– Не гневи Бога, Ришар! Будь осторожен со словами.
Ришар вдруг взглянул на Филиппа каким-то странным взглядом, в котором проскочила жуткая холодная сталь:
– Это ты, король Филипп Французский, не забывайся и выбирай слова! Я больше не «Уи-Но», я – Ришар Первый Английский!
Филипп и раньше сталкивался с высокомерием и откровенным пренебрежением к своей персоне со стороны кузена Ришара, но сейчас он явно ожидал проявления такой агрессии со стороны английского принца:
– Вот, значит, как ты заговорил. Ладно. Подберу слова. Разрешите поздравить Вас, сир Ришар, с предстоящим помазанием на престол Англии, Нормандии и прочая, прочая! Так сойдет, Ришар? Хотя, подожди, забыл добавить: король умер, да здравствует король!
– Филипп, не зли меня! – начал заводиться Ришар.
– Неужели, Ваше королевское величество, Вы начинаете своё правление с мелких угроз! – В свою очередь начинал сердиться Филипп. – Может быть, Вы забудете и о своих обещаниях, сир Ришар?
Ришар действительно был сильно пьян, в его голове шумело, мысли путались, наскакивая одна на другую:
– О чем это ты, Филу?
– Естественно о том, о чем мы с тобой сговорились перед началом этой военной кампании.
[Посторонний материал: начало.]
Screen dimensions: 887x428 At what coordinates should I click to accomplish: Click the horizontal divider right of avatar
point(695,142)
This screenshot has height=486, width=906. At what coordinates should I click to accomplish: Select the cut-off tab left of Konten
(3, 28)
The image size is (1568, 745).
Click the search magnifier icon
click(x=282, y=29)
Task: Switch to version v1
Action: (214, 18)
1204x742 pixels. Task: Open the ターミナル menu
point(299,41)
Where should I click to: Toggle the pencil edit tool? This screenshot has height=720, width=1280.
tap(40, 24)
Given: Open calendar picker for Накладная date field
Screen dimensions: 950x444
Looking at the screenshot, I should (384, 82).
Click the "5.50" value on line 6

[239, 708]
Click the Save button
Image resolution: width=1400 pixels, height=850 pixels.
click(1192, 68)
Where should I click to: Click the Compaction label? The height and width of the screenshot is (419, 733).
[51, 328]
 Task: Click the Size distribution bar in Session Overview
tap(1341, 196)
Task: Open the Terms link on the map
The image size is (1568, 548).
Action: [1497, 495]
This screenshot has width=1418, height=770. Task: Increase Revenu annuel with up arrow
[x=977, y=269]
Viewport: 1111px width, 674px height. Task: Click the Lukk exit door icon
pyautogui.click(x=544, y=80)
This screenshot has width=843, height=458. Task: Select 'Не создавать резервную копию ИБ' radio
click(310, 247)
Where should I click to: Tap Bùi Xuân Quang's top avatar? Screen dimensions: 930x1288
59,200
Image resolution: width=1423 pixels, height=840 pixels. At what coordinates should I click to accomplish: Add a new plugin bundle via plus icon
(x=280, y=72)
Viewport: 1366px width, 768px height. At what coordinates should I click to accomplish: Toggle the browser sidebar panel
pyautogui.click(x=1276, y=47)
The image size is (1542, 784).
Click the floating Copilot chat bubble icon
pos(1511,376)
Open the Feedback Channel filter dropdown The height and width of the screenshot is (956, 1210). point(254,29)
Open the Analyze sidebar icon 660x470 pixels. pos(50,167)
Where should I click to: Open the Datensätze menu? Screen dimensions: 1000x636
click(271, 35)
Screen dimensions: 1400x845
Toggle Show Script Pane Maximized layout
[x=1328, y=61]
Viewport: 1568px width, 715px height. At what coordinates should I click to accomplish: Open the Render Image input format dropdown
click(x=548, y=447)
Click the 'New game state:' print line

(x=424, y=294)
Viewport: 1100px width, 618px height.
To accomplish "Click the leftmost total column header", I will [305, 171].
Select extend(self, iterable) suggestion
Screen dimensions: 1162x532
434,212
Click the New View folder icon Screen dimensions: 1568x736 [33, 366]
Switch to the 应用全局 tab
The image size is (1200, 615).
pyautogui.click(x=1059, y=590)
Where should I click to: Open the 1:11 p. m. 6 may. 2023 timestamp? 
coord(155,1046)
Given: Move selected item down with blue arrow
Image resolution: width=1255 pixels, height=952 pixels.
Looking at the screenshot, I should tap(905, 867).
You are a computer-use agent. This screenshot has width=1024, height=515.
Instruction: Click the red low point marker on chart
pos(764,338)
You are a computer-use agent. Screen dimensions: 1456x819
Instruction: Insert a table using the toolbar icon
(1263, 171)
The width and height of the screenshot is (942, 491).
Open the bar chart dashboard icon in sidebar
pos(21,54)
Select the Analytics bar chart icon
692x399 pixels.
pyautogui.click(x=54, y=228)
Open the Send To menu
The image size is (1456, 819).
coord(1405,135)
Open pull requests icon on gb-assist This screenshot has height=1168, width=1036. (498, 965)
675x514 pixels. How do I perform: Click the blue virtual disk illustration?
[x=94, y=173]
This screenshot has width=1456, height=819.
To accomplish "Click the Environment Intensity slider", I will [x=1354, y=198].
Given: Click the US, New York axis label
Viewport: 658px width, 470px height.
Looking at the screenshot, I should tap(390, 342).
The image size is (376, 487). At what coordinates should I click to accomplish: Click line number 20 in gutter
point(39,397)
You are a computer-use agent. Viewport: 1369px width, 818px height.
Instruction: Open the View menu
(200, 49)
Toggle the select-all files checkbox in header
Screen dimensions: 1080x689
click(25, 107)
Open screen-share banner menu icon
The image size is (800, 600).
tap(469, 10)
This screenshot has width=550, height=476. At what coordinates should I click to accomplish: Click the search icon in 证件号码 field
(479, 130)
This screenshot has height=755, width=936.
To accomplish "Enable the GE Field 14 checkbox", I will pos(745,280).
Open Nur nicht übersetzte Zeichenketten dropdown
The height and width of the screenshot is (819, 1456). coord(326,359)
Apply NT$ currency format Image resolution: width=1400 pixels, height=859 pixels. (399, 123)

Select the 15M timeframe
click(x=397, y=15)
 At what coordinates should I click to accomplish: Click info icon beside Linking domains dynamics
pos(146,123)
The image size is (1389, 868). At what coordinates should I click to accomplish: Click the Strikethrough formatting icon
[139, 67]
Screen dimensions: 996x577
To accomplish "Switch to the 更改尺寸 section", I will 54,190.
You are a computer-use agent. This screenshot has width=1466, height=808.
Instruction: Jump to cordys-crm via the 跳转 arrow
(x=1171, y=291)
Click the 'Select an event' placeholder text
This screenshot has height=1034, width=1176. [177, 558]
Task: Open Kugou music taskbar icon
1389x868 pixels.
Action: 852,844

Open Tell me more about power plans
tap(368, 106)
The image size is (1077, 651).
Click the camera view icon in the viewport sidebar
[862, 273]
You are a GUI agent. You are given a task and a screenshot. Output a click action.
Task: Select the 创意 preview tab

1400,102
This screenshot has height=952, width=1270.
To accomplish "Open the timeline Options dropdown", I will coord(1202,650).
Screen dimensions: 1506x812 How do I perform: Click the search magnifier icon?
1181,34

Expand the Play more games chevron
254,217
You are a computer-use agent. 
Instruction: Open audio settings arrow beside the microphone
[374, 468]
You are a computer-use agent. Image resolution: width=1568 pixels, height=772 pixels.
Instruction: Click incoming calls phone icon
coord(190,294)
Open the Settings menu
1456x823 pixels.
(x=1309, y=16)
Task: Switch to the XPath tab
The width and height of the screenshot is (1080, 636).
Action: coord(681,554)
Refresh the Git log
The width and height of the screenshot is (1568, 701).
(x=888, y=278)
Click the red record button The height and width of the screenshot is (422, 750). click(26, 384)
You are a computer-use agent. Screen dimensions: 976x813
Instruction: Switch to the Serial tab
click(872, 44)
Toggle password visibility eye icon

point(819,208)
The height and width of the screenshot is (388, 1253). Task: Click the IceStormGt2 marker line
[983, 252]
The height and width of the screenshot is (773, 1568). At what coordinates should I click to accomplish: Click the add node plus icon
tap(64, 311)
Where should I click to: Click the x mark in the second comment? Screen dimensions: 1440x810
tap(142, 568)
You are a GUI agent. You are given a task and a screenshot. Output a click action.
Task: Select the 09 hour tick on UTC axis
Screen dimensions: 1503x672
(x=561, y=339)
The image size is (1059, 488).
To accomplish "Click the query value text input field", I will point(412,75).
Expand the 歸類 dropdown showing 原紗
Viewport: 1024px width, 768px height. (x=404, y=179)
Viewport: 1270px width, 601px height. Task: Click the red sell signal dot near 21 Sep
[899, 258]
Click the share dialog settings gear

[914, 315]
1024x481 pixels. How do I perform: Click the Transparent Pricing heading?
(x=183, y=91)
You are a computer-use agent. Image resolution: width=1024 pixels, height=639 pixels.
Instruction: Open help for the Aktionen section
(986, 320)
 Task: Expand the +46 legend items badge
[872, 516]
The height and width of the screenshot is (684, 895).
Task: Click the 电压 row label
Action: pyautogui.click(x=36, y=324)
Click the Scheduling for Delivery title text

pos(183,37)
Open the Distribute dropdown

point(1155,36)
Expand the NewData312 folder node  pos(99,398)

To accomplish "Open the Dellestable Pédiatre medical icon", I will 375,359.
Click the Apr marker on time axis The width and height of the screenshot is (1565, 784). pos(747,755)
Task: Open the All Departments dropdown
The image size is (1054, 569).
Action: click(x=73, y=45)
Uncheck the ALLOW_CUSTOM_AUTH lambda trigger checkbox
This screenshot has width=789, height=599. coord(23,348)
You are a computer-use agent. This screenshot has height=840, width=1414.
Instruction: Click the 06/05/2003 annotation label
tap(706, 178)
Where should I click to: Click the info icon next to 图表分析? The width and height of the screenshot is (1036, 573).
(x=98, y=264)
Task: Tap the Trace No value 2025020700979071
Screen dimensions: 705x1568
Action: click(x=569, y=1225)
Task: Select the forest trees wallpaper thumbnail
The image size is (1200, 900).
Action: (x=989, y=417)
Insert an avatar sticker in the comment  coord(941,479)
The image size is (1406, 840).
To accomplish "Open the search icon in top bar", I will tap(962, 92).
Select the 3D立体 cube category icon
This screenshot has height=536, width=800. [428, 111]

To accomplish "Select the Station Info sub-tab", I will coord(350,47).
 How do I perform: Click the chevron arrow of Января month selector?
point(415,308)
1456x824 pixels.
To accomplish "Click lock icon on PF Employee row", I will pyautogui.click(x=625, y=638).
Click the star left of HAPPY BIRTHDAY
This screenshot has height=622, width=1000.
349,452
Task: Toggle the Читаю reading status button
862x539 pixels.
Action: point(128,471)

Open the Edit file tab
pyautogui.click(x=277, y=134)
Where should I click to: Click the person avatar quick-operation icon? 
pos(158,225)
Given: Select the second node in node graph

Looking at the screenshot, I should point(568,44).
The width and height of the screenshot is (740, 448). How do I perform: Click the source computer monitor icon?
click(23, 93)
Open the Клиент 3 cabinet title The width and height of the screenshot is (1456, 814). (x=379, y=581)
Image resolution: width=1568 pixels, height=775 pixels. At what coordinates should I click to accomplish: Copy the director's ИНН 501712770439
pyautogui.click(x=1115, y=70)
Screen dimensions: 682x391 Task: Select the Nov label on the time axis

О землях части нормандского Вексена, Оверни и Берри.
– Это ты о Жизоре, что ли?
– Жизорский замок только небольшая часть нормандского Вексена. – не унимался Филипп, решив, пока не поздно, забрать хоть что-нибудь из ранее обещанного.
Ришар почесал затылок, немного подумал и сказал:
– Надеюсь, ты уже приготовил бумаги для дарения земель?
Филипп улыбнулся:
– Ну, я бы сказал так: здесь не идет речь о дарении. Больше подходит формулировка «в качестве компенсации за оказанные услуги…», тем более что твой отец уже утвердил сей Ордонанс, приложив свою королевскую печать.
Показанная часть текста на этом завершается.